На другой день после заседания Комитета в письме к жене Луначарский в отчаянии признает: «Массу грубых ошибок совершают все же наши большевистские военные бурбоны, ошибок, от которых морщишься, как от физической боли. Но что же поделаешь? Если и та сторона, умеренные социалисты, бешено борются с нами. Твердая власть — увы! — необходима, это приходится проглотить» [I, 50].

Такова история этой первой, самой трудной уступки «условиям текущего момента», одного из компромиссов, продиктованных чувством солидарности, уставным соблюдением партийной дисциплины. Иллюзия важности «переживаемого момента» в данном случае не позволила большевику Луначарскому разглядеть роковые последствия таких уступок.
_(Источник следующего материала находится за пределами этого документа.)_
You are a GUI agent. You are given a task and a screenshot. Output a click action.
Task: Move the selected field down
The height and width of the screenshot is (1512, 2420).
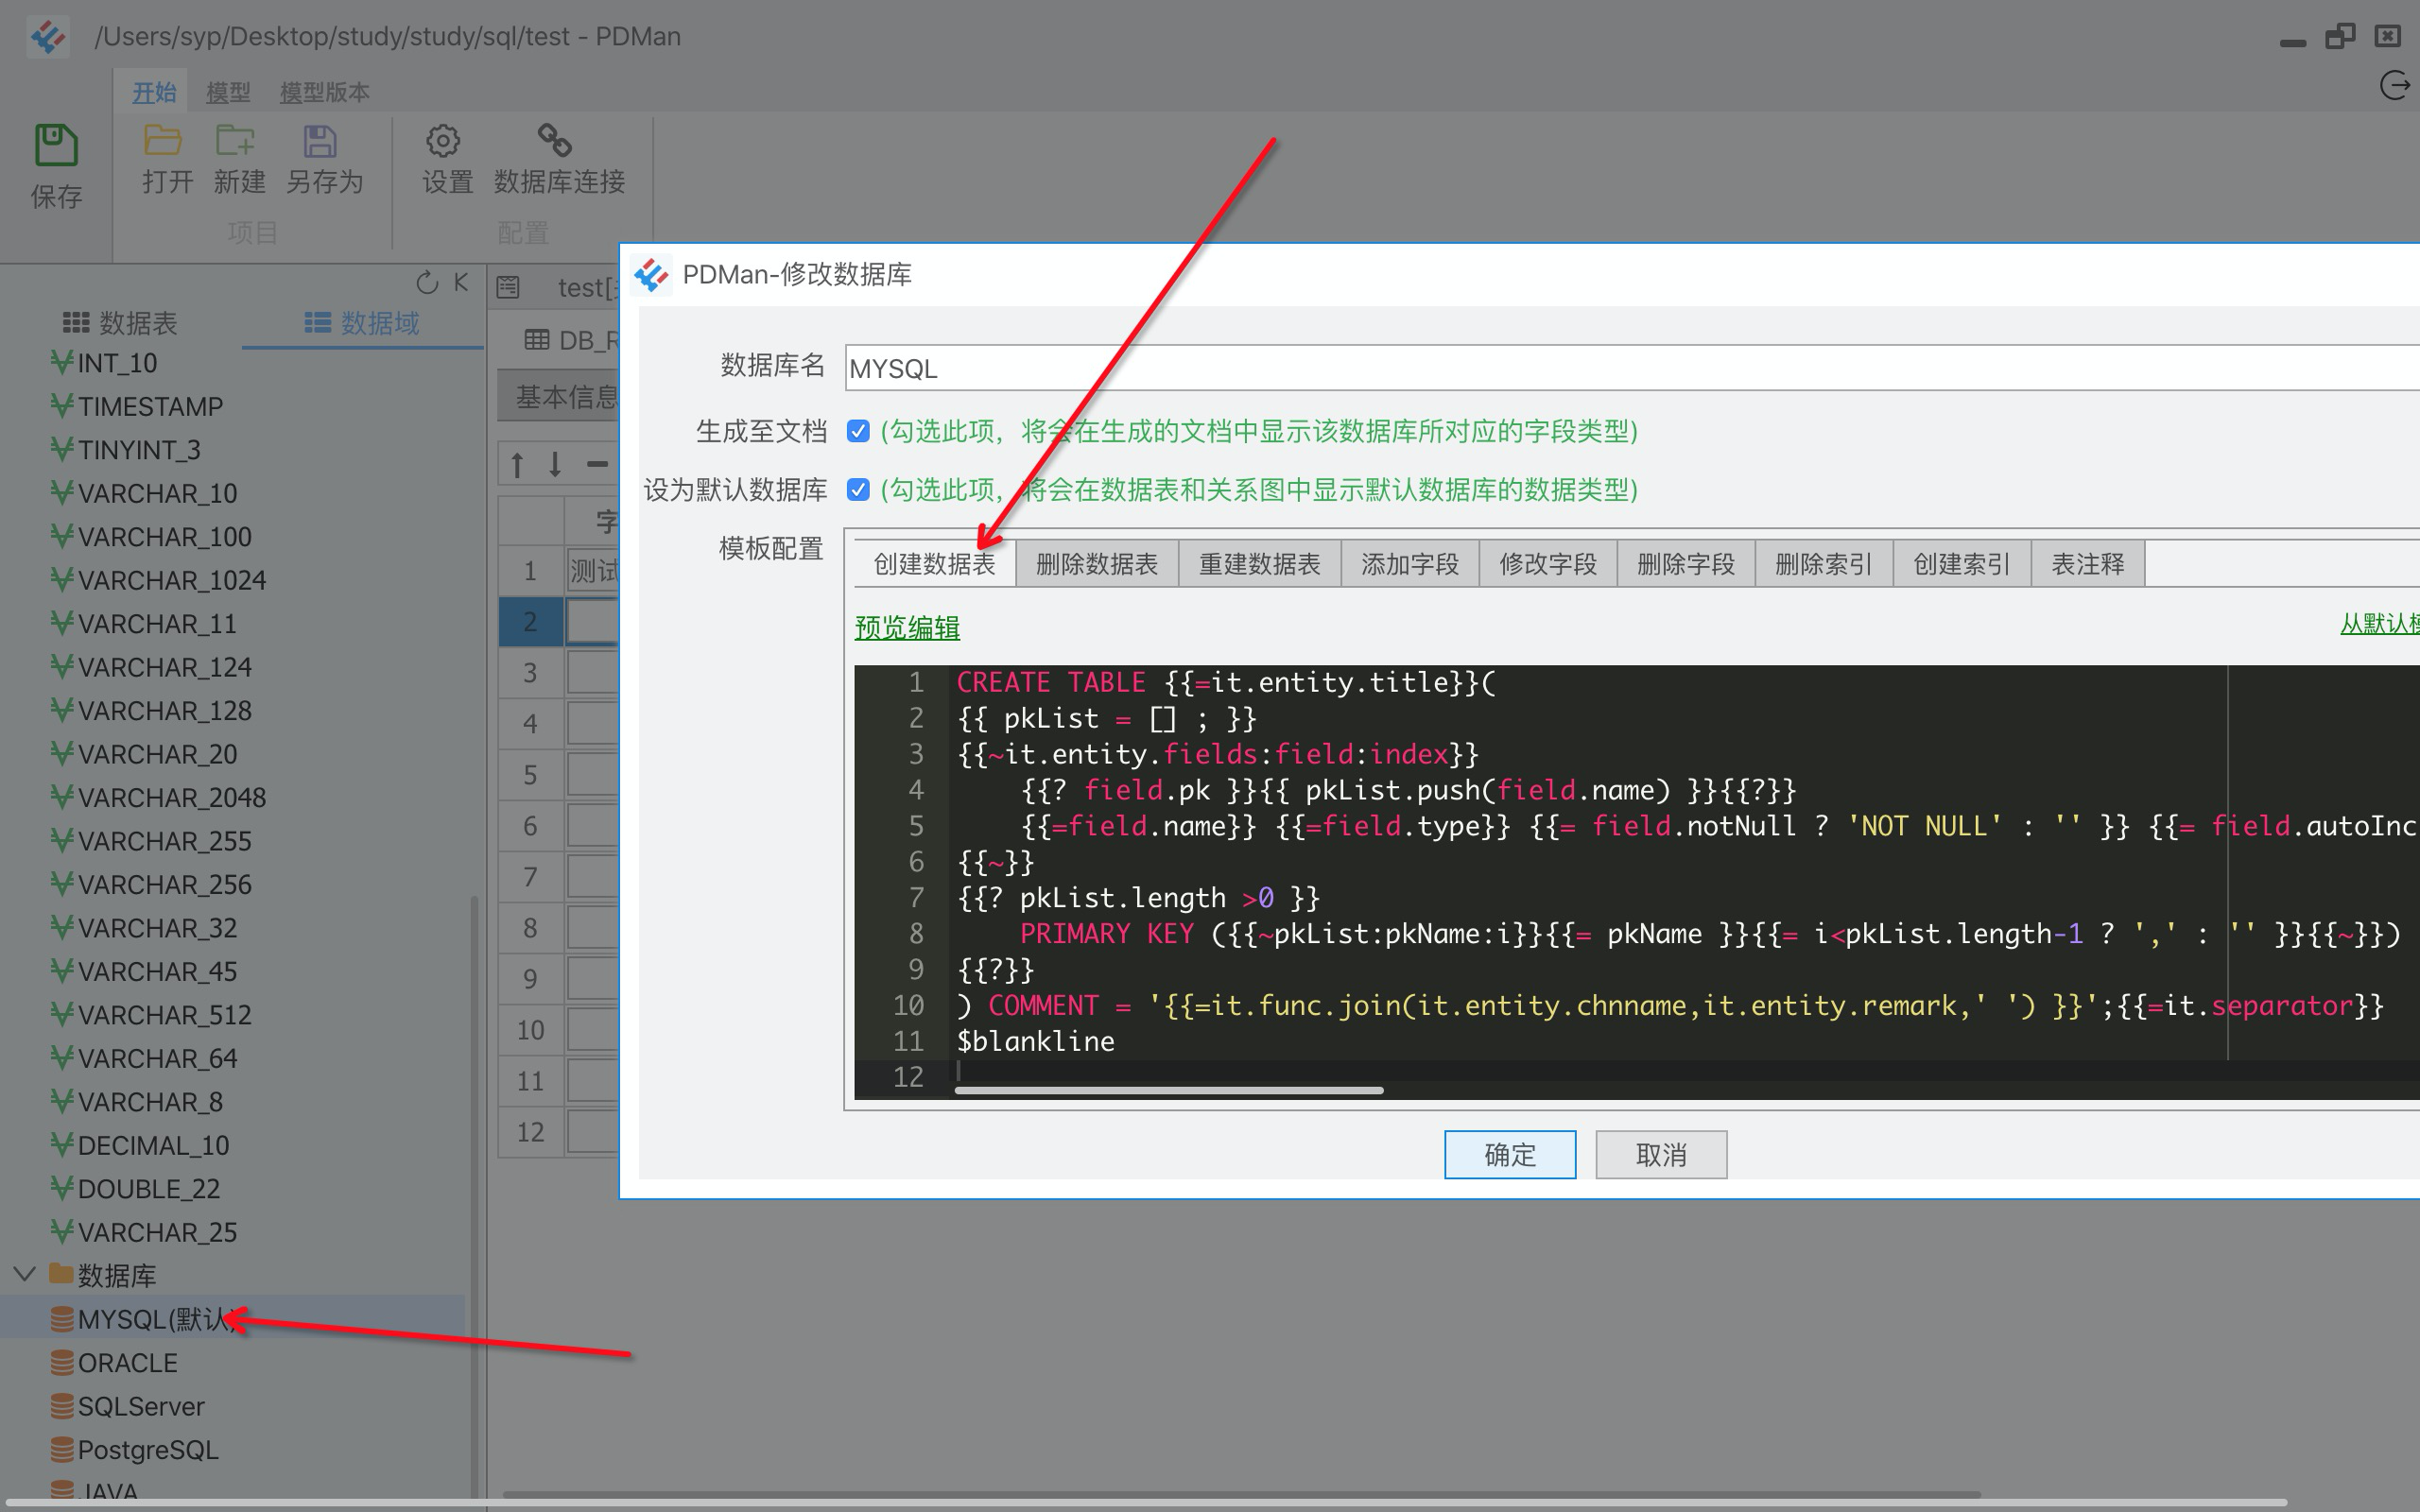[553, 463]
«Демагогически — военная диктатура», «революция под знаком военщины»,7 о чем провидчески предупреждал наркома А. Богданов, почти незаметно, но довольно быстро подчинили себе образование и культуру. В духе казарменной терминологии народное просвещение вслед за военным и трудовым в тылу с подачи Луначарского охотно стали именовать «третьим фронтом». И не только потому, что культуре перепадали мизерные крохи, не поглощенные прожорливой гражданской войной и нуждами народного хозяйства, но и потому, что на «фронте просвещения» все сразу же стало таким, как на обычном фронте: одни оказывались самоотверженными бойцами его, других делали своими заклятыми врагами. Многочисленные комиссары в средних эшелонах просвещенской власти превратили в норму ударные, силовые методы руководства и действий. Качалось тоталитарные насаждение коммунистического просвещения и культуры. Логика казармы, о которой писал Богданов, тем и страшна, что «она понимает всякую задачу как вопрос ударной силы, а не как вопрос организационного опыта и труда. Разбить буржуазию — вот и социализм. Захватить власть — тогда все можем…».8

Сегодня историки не обинуясь называют большевистских лидеров во главе с Лениным «русскими якобинцами», стремившимися оправдать свой экстремизм классовым антагонизмом во имя достижения справедливости в грядущих заоблачных далях.9 Это в равной мере касается и Луначарского, считавшего, что большевистская «борьба с винтовкой — от Бланки», а само марксистское движение рассматривавшего, как «баррикады, революцию, террор до низвержения врага, до торжества любви, братства и свободы» [I, 164].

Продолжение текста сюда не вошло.